Ío no paraba de ir de un lado para otro.

Mientras tanto, yo me había quedado petrificada delante de mi imagen. Nunca antes me había visto así.

Ío me había dejado uno de sus preciosos vestidos en color verde. Los tirantes, con una fina pedrería que devolvía brillante la luz de la habitación, se unían en una pequeña lazada encima de los hombros. Nunca me había visto con los brazos al descubierto, lo que hacía que me sintiera un poco desnuda. El escote recto, también quedaba muy elegante. Me favorecía mucho con el pelo rojizo. Me costaba creer cómo te podía cambiar un color. De repente, mi cara reflejaba una luz especial y mi pelo se había vuelto de un color vivo y llamativo. Mi figura, escuálida bajo las holgadas ropas del Estado, parecía haber surgido de la nada. El vestido se ceñía a la perfección marcando una cintura que no recordaba tener. Los zapatos no eran una excepción, con una pequeña cuña, habían conseguido que mis piernas parecieran mucho más largas. Ío tuvo que pegarme un estirón para apartarme del espejo.

Me repasó de arriba abajo, por delante, por detrás, me retocó el maquillaje y corrigió mi postura por enésima vez. Observé de reojo el nuevo tono de mi piel, que había dejado de ser pálida para pasar a un ligero tono tostado. Había sido idea de Ío dejarme la cabina que empleaba en casa para tomar baños de sol, y que además, proporcionaba las vitaminas que no podíamos obtener al vivir bajo tierra. Era una costumbre muy arraigada entre las familias acomodadas, y el motivo por el que los presentes lucían un color dorado y saludable.

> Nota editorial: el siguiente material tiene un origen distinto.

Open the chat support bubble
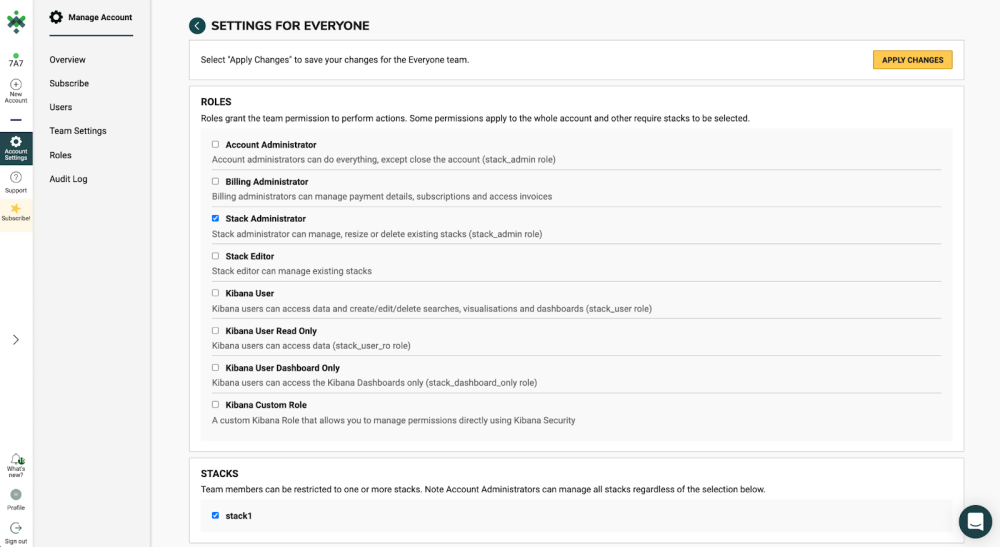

Pareció que finalmente me daba el visto bueno, pero de repente decidió soltarme el pelo. Dio forma a aquella maraña rojiza y me prendió un precioso pasador de esmalte con vivos colores que seguramente debía costar una fortuna.

- Ahora estás perfecta – asintió visiblemente orgullosa.

Había hecho un buen trabajo, ni yo misma diría que era una Hija del Estado.

- Muchas gracias Ío, no sé cómo voy a poder recompensar todo lo que estás haciendo hoy por mí.

- Ya se me ocurrirá algo – arqueó las cejas en gesto malévolo – de momento pon de tu parte y actúa como una biológica.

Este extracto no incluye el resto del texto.